The newspaper feature - intended to drum up business - instead sparked a whole host of investigations. State wildlife managers wanted to know about possible fishing violations. Federal land managers wanted to know exactly where on their forest that helicopter was putting down. Outfitting regulators wanted to know who the guide was, and why Summit Station advertised outfitting services without a proper license. Why did the reporter think Simental had a special-use permit? And why did Simental advertise guide services he could not legally offer?

For months, the investigations dragged on, and some continue still.

But state fish and game officials are confident enough Simental broke at least a couple of rules that they asked Ries to prosecute. If convicted, Simental could be fined $135 for each misdemeanor count.

But the real issue, Long said, is the apparent attitude that led to all the trouble.

“Legitimate outfitters and guides do a real service for the people of Montana and the people who enjoy Montana,” he said. “I think we really have to be vigilant and aware of people who want to cut to the front of the line at everyone else's expense.”

The idea that some can helicopter into quiet places everyone else must hike to smacks of two sets of rules, he said, one for the rich and one for the rest of us.

That, more than anything else, seemed to give the story a lifespan beyond the events themselves.

“On the Rocky Mountain District, I don't anticipate that activity as one that we would want to promote,” Munoz said of commercial heli-fishing.

In December, he sent Simental an order to cease and desist. To date, he's received no response.

Today, Summit Station's Web site (summitstationlodge.com) has changed.

Gone is any mention that the lodge is actually in Glacier National Park - which, of course, it isn't.

And gone are suggestions that the lodge itself offers a guide service. Instead, licensed guides from around the area are named, and their outfitter numbers are listed, as required by state law.

Rich Birdsell is one of those guides featured on Simental's site.

“But I don't really have any association with him,” the longtime Flathead guide said. “If he wants to send people my way, I'll take them fishing, but I don't work for him or anything.”

At one point, Birdsell said, “they made me a lot of promises that they'd sent me a lot of trips, but I sure haven't seen them. I think he sent one group my way, and that's it.”

If Simental or anyone else is guiding trips on rivers Birdsell is licensed on, then Birdsell wants to know about it.

“I pay good money to take commercial trips in there,” the outfitter said. “If anyone's in there who shouldn't be, that's my business.”

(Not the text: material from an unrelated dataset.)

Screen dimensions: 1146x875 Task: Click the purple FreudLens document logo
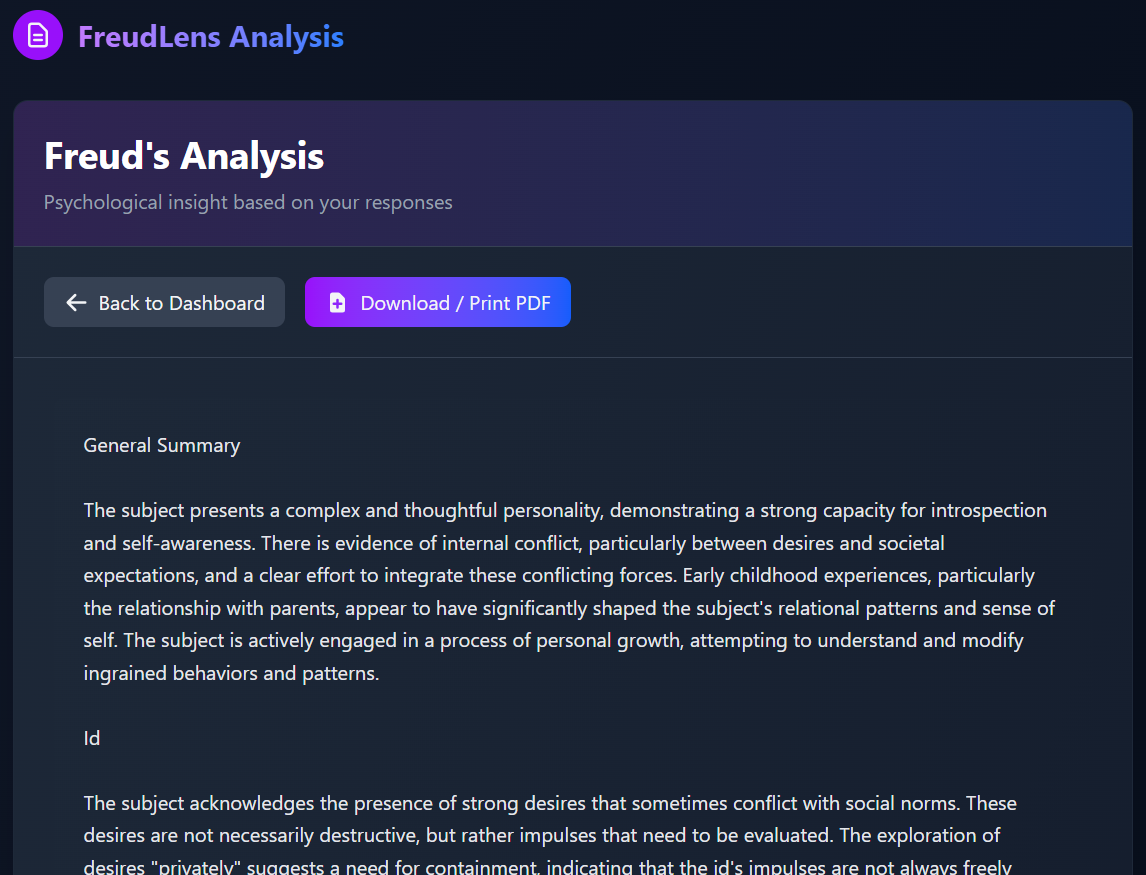(x=38, y=36)
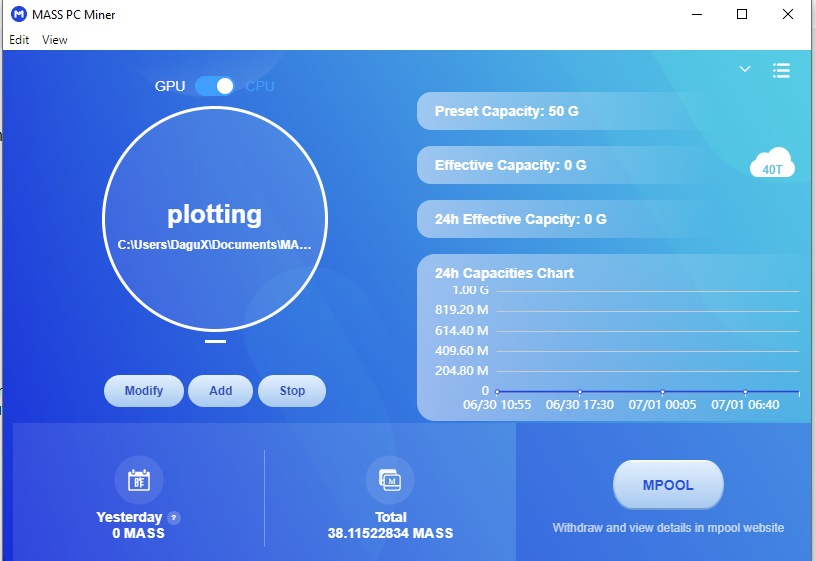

Also gone from the Summit Station Web site is reference to a heli-fishing trip that Craig Lang said once was advertised as part of an upcoming medical conference at the lodge. Lang handles permitting on the Rocky Mountain District of the Lewis and Clark Forest, “and I was pretty alarmed to see him advertising that. I'm glad it's gone now.”

But Wayne Johnston, executive director of the Montana Board of Outfitters, says not all the problems have been fixed, despite the many communications with Simental.

His board, he said, is there to protect both outfitters and clients, to ensure that guides know first aid, that they carry insurance, that they operate within the law and with proper equipment.

In addition to the contacts from federal agencies, Johnston said, Simental also received an order from the state outfitter's board last October, ordering the physician to “cease and desist from performing any outfitting or guide services in the state of Montana unless and until you obtain a license to do so.”

If Simental continued to advertise guide services as if they were his own, or to offer services without a license, the board threatened to seek injunctive relief in district court.

So imagine Johnston's surprise last week when he looked through current Summit Station advertising and saw that, at the lodge, “we pride ourselves in providing the best guiding in the area with our Orvis-endorsed fly-fishing guides.”

Trouble is, Summit Station still isn't licensed to guide.

Trouble is, James Hathaway, at Orvis, says his company has nothing whatsoever to do with Simental or Summit Station Lodge.

“That sort of thing,” Johnston said, “is exactly the problem we're talking about. It's illegal. I guess the outfitting board isn't done with this one yet.”